Data supplied:
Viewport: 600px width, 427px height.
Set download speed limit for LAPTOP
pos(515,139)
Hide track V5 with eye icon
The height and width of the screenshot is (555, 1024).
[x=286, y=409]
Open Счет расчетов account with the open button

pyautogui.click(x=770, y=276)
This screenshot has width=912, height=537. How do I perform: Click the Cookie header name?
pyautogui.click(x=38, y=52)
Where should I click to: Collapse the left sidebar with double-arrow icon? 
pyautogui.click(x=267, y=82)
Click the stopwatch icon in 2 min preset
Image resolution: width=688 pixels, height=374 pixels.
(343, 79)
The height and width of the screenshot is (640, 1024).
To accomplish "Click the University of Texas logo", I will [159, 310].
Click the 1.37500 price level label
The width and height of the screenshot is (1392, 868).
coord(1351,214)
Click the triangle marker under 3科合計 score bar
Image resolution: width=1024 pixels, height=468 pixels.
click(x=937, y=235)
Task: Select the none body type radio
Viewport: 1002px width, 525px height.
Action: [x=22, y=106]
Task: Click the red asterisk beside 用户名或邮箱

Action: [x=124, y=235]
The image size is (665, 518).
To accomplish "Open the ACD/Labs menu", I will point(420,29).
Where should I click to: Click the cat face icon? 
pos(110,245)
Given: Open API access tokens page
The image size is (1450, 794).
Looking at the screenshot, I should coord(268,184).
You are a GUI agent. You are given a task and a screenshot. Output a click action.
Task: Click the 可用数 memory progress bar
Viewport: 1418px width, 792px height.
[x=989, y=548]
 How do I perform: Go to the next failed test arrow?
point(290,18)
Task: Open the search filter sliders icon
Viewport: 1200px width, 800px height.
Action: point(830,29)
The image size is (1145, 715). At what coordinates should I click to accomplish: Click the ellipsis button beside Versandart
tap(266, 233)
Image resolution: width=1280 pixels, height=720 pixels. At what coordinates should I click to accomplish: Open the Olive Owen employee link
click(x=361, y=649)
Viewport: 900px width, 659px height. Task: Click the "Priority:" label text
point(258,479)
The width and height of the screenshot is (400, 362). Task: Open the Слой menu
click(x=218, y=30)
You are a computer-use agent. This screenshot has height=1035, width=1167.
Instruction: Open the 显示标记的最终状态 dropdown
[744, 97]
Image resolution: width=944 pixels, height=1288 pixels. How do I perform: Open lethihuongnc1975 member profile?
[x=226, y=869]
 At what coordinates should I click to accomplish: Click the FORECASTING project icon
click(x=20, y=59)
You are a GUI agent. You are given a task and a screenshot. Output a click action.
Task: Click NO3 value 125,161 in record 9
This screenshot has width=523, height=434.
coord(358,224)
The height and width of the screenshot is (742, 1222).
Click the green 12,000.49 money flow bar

Exercise requirements: Down to the last line, copy the entries above exactly.

Solution for this problem:
Viewport: 600px width, 427px height.
Set download speed limit for LAPTOP
pos(515,139)
Hide track V5 with eye icon
The height and width of the screenshot is (555, 1024).
[x=286, y=409]
Open Счет расчетов account with the open button

pyautogui.click(x=770, y=276)
This screenshot has width=912, height=537. How do I perform: Click the Cookie header name?
pyautogui.click(x=38, y=52)
Where should I click to: Collapse the left sidebar with double-arrow icon? 
pyautogui.click(x=267, y=82)
Click the stopwatch icon in 2 min preset
Image resolution: width=688 pixels, height=374 pixels.
(343, 79)
The height and width of the screenshot is (640, 1024).
To accomplish "Click the University of Texas logo", I will [159, 310].
Click the 1.37500 price level label
The width and height of the screenshot is (1392, 868).
coord(1351,214)
Click the triangle marker under 3科合計 score bar
Image resolution: width=1024 pixels, height=468 pixels.
click(x=937, y=235)
Task: Select the none body type radio
Viewport: 1002px width, 525px height.
Action: [x=22, y=106]
Task: Click the red asterisk beside 用户名或邮箱

Action: [x=124, y=235]
The image size is (665, 518).
To accomplish "Open the ACD/Labs menu", I will point(420,29).
Where should I click to: Click the cat face icon? 
pos(110,245)
Given: Open API access tokens page
The image size is (1450, 794).
Looking at the screenshot, I should coord(268,184).
You are a GUI agent. You are given a task and a screenshot. Output a click action.
Task: Click the 可用数 memory progress bar
Viewport: 1418px width, 792px height.
[x=989, y=548]
 How do I perform: Go to the next failed test arrow?
point(290,18)
Task: Open the search filter sliders icon
Viewport: 1200px width, 800px height.
Action: point(830,29)
The image size is (1145, 715). At what coordinates should I click to accomplish: Click the ellipsis button beside Versandart
tap(266, 233)
Image resolution: width=1280 pixels, height=720 pixels. At what coordinates should I click to accomplish: Open the Olive Owen employee link
click(x=361, y=649)
Viewport: 900px width, 659px height. Task: Click the "Priority:" label text
point(258,479)
The width and height of the screenshot is (400, 362). Task: Open the Слой menu
click(x=218, y=30)
You are a computer-use agent. This screenshot has height=1035, width=1167.
Instruction: Open the 显示标记的最终状态 dropdown
[744, 97]
Image resolution: width=944 pixels, height=1288 pixels. How do I perform: Open lethihuongnc1975 member profile?
[x=226, y=869]
 At what coordinates should I click to accomplish: Click the FORECASTING project icon
click(x=20, y=59)
You are a GUI agent. You are given a task and a screenshot. Output a click action.
Task: Click NO3 value 125,161 in record 9
This screenshot has width=523, height=434.
coord(358,224)
The height and width of the screenshot is (742, 1222).
Click the green 12,000.49 money flow bar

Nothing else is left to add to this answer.